Do you get inspiration for your books from stories you have heard or from pure imagination?
My main source of inspiration when I’m coming up with ideas is to think in terms of themes, rather than stuff happening. So, I’ve written books about football hooliganism and animal-rights terrorism, for example. Once I’m clear on that, I’ve got a pretty good method for getting my story down, usually focusing on the criminals and why they’re doing things. That all tightened up, it’s then quite easy (I’ve written eleven police procedurals now) to get the plot from the start going, but there’s always bits where I’m banging my head off my desk…

What is a day in a life of a crime author like?
Mine is very boring. I generally wake up about half seven, then have a cup of tea and some cereal. Three days a week I go to the gym at nine a.m., as the endorphins really help with getting through the rest of the day. The first thing I always do is look at my sales stats for my books and see if there are any things I need to fix – run promotions, change prices, refocus my writing priority, that kind of thing.
When it comes to the actual work, it’s just sitting there for eight hours getting through when I’m trying to get through.
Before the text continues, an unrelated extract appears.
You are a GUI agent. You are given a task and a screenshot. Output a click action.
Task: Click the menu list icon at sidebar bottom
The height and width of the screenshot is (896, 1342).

The last three months have pretty much been editing for the first two Fenchurch books, which has been a great learning experience but very painful, with not a lot of creativity. I’ve done three outlines in the last three weeks for the next projects I’m working. Most days, I’ll walk my two retired greyhounds in the afternoon – we take them to the beach so they can run around. I’ve always lived within a couple of miles of the sea and can’t imagine not.
When I’m writing writing, I’m usually full on with it until I finish that draft, not taking any days off. That said, I can get through a first draft in two weeks, the shortest was six days. I was speaking to Chris Brookmyre and he takes four and a half months. Horses for courses, I guess. But most of the other time, I’m taking weekends off and like to go for a drive or watch the football.

If you could sum up your writing style in three words, what would they be?
Direct, sensual, visceral.
And I don’t mean sensual as in erotica, I mean as in of the senses. ;-)

Thank you so much for joining us on 23 Review Street. 

About Ed James: 
Ed James writes crime fiction novels, predominantly the SCOTT CULLEN series of police procedurals set in Edinburgh and the surrounding Lothians – the first four are available now, starting with GHOST IN THE MACHINE which has been downloaded over 280,000 times and is currently free. BOTTLENECK (Cullen 5) is out on 17-Mar-14. 
He is currently developing two new series – DI SIMON FENCHURCH and DS VICKY DODDS, set in London and Dundee respectively. He also writes the SUPERNATURE series, featuring vampires and other folkloric creatures, of which the first book SHOT THROUGH THE HEART is out now and free. 
Ed lives in the East Lothian countryside, 25 miles east of Edinburgh, with his girlfriend, six rescue moggies, two retired greyhounds, a flock of ex-battery chickens and rescue ducks across two breeds and two genders (though the boys don’t lay eggs). While working in IT for a living, Ed wrote mainly on public transport but now writes full time.